Que ne faut-il absolument pas manquer à la Galerie des Offices ? add

Au-delà de la Vénus de Botticelli, accordez du temps à quatre salles souvent survolées : la Tribuna (le diagramme cosmique des quatre éléments de Buontalenti, 1581–84), le Tondo Doni de Michel-Ange avec son cadre sculpté original à cinq têtes de prophètes, la chapelle San Pier Scheraggio au rez-de-chaussée avec sa passerelle en verre surplombant une nef d'église du XIe siècle, et le Corridor de Vasari rouvert en décembre 2024. La terrasse du café sur le toit vous place à hauteur des créneaux du Palazzo Vecchio pour le prix d'un espresso.

Faut-il réserver les billets de la Galerie des Offices à l'avance ? add

En haute saison, oui — les créneaux réservés à l'avance coûtent 29 € contre 25 € sur place, mais vous évitent deux heures de queue. Les après-midis de semaine de novembre à février, l'achat sur place fonctionne généralement.
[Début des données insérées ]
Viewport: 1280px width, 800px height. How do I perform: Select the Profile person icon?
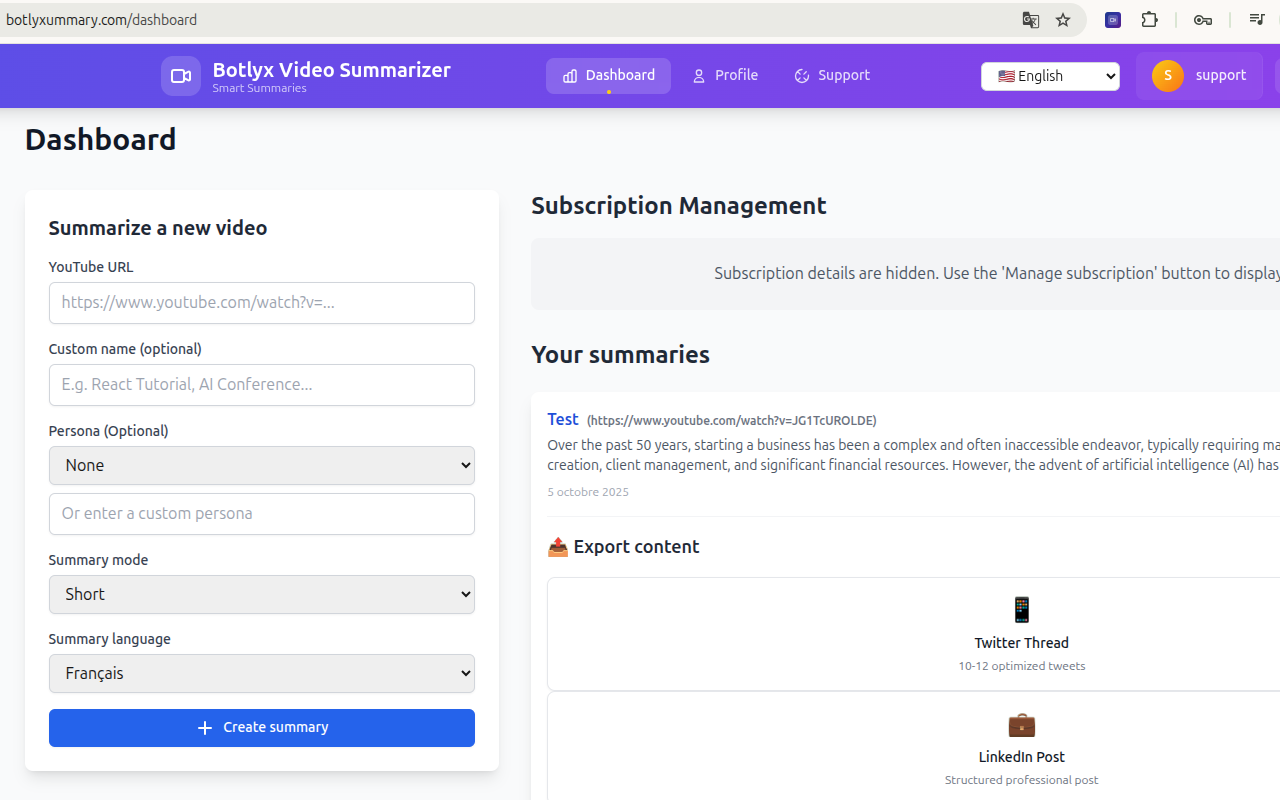click(698, 75)
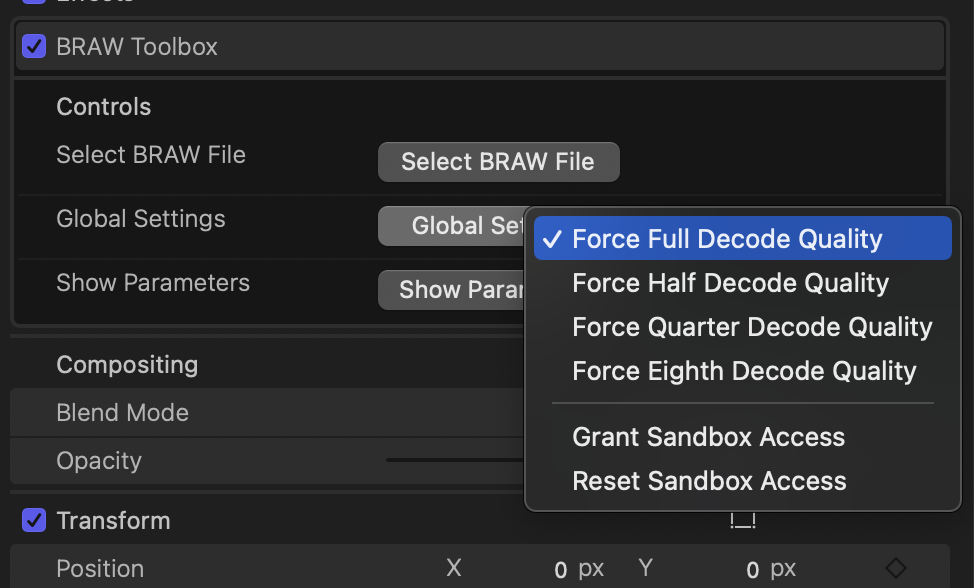Click the Controls group heading
The height and width of the screenshot is (588, 974).
point(104,107)
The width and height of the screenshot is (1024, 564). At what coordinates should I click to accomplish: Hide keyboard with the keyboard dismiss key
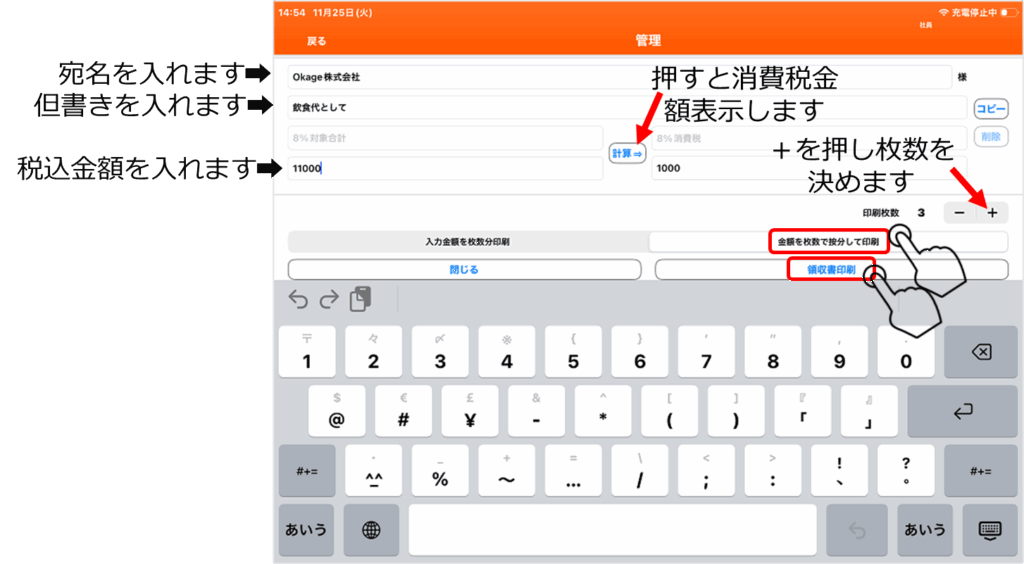990,530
Réservez uniquement via tickets.uffizi.it ; les rabatteurs qui tournent autour de la Piazza della Signoria revendent à des prix gonflés, et les arnaques aux toiles des vendeurs ambulants sévissent sur la même place.

Le Corridor de Vasari est-il ouvert aux visiteurs ? add

Oui, il a rouvert le 30 décembre 2024 après huit ans de fermeture, avec un supplément de 20 € en plus du billet d'entrée à la Galerie des Offices et une réservation de créneau obligatoire. Le passage de 750 mètres part de la galerie, traverse le Ponte Vecchio et mène à la Grotte de Buontalenti dans le jardin de Boboli — premier créneau à 10:15, dernier à 16:35, pas de retour. Cherchez le décrochement en encorbellement autour de la Tour Mannelli, où la famille a refusé l'ordre de démolition de Vasari en 1565.